They are much more similar to fortified, elevated messengers than actual ambassadors, and as such are more likely to be switched out if they're not achieving results. And, as with all of them, expect a large amount of servants or slaves to look after them.

*TL;DR version:* foreign diplomats are there either to strengthen alliances between nations and report back any relevant information to their monarchs if they're in permanent residence, or are there to try to avert war or beg for favours if the nations are not quite so friendly with each other. The latter leave and return home after the resolution of their assignment, assuming they survive or are not imprisoned.

I don't have any references, unfortunately, but hopefully this helps out somewhat.


----------



## skip.knox (Nov 25, 2014)

The classic work on the topic, for Europe anyway, is Donald Queller's "The Office of the Ambassador in the Middle Ages". Which turned out to be more interesting than it sounds. The other is Garrett Mattingly's "Renaissance Diplomacy".
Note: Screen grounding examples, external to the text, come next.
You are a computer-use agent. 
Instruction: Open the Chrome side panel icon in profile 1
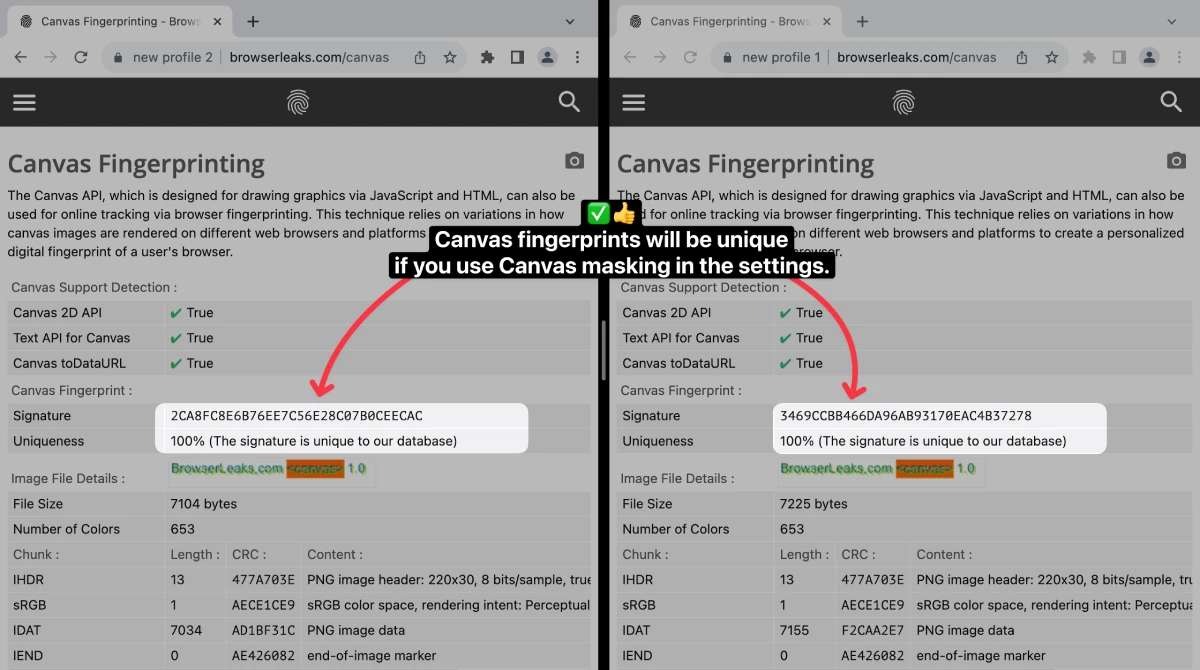click(x=1119, y=57)
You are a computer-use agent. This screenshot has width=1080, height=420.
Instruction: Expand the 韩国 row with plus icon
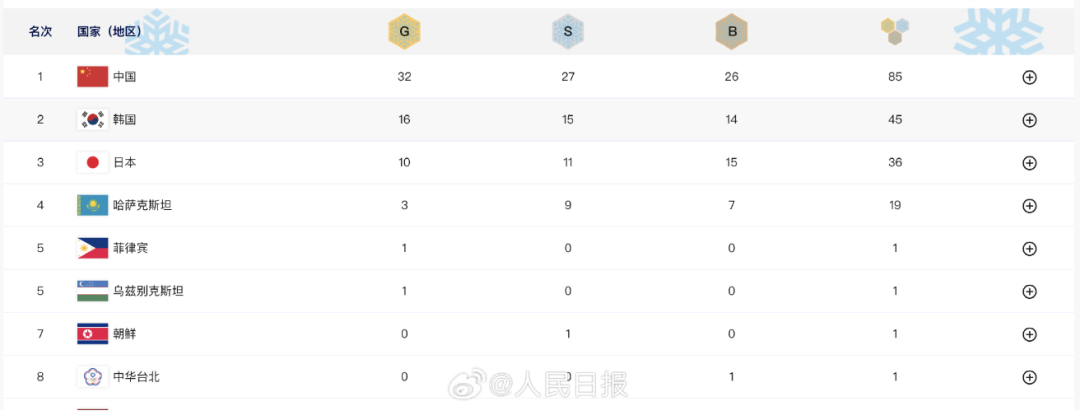coord(1029,120)
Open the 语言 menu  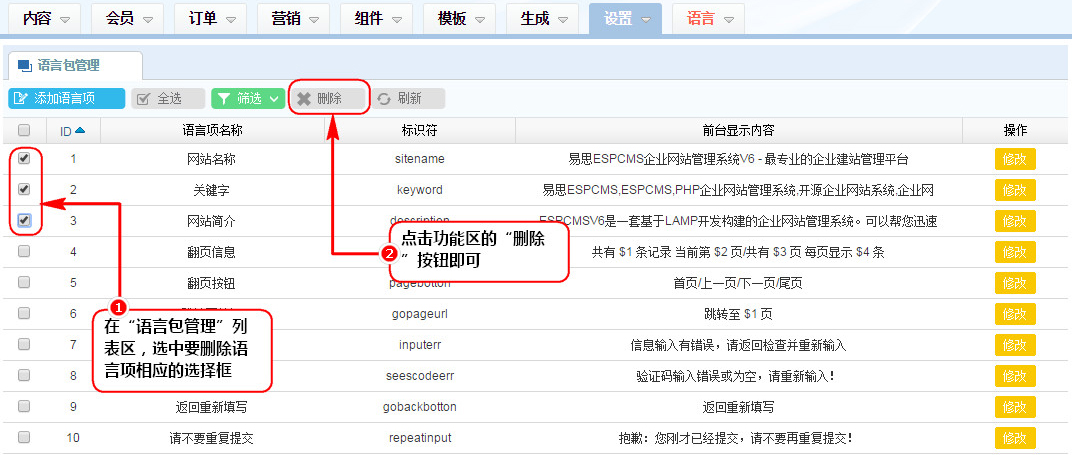click(728, 19)
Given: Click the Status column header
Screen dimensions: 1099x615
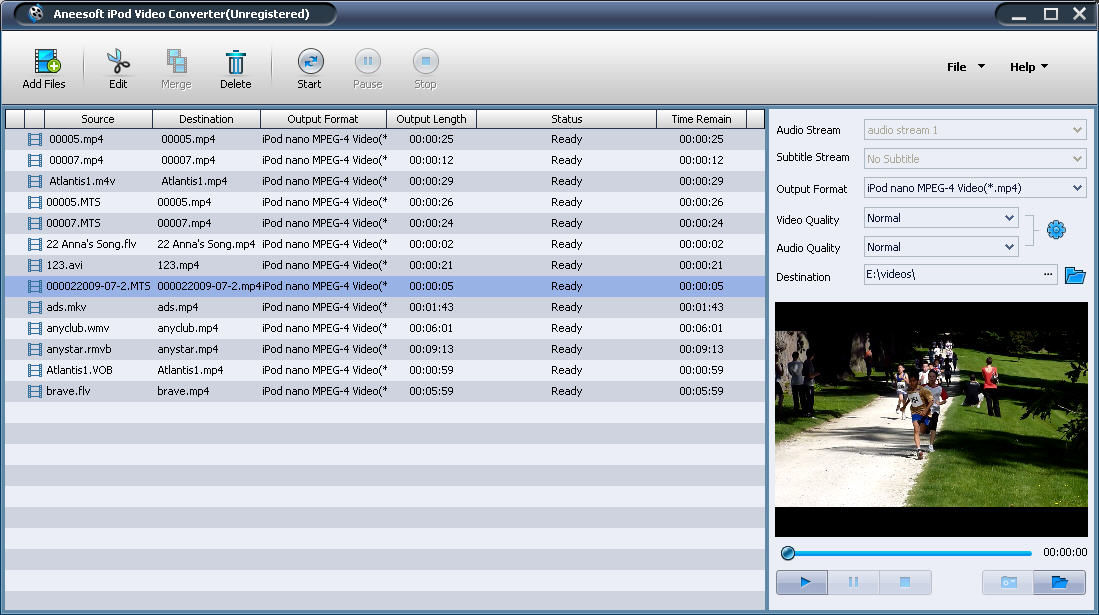Looking at the screenshot, I should 566,119.
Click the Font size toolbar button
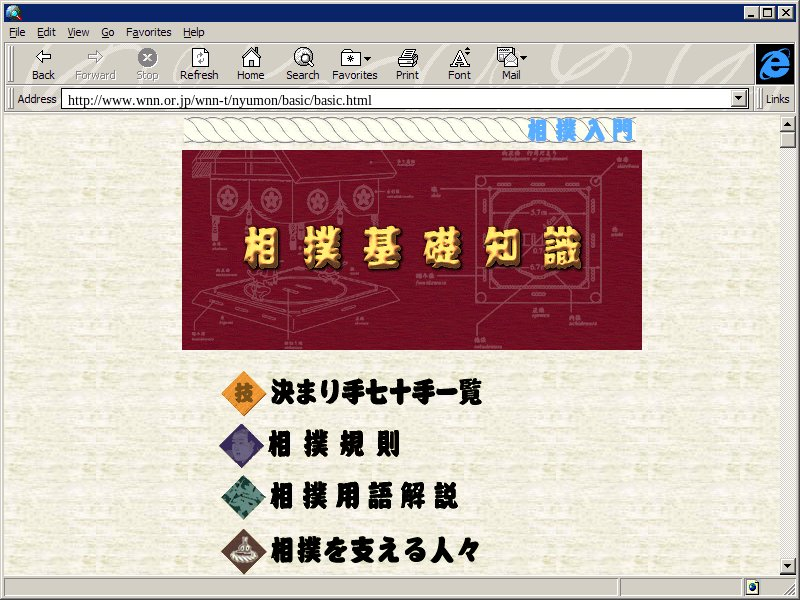This screenshot has height=600, width=800. 459,64
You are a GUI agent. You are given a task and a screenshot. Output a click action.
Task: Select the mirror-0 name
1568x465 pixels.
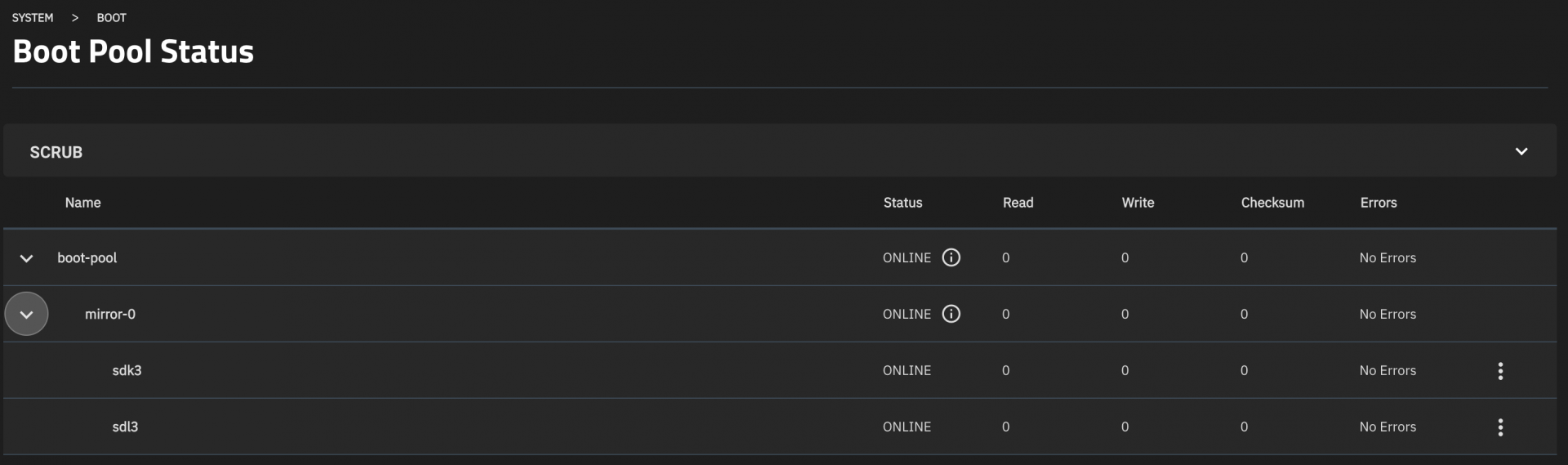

But before the actual office, with the mutuality and privileges that attend to the modern office, there were representatives of various kinds. Queller covers these, but they include things like a legate. The chief distinction is that these fellows were sent to a specific court for a specific purpose, for example to negotiate a marriage or a treaty. Once the job was done, the fellow went home again. 

So, if your plot calls for some sort of thing like a treaty, then there's your reason for your diplomat (so named, btw, because he carried with him a letter, a diploma, that stated precisely what he was authorized to negotiate).

One of the pioneers in this field was Venice. Their diplomats not only wrote letters (in code, no less) back home, when they finished their job and returned to the city, they had to give a formal report before the Senate. It was regarded as an opportunity for a fellow to show off his rhetorical skills.

Don't know if any of that helps, but there it is. Also, not because it's relevant but because it's just sort of cool, I studied under Vince Ilardi, who was an authority on Milanese diplomacy in the Renaissance. He had file drawers full of (copies of) diplomatic documents. There's nothing quite like trying to read a 16th century document written by hand, in the Lombard dialect, and in code! I didn't so much read as ogled.


----------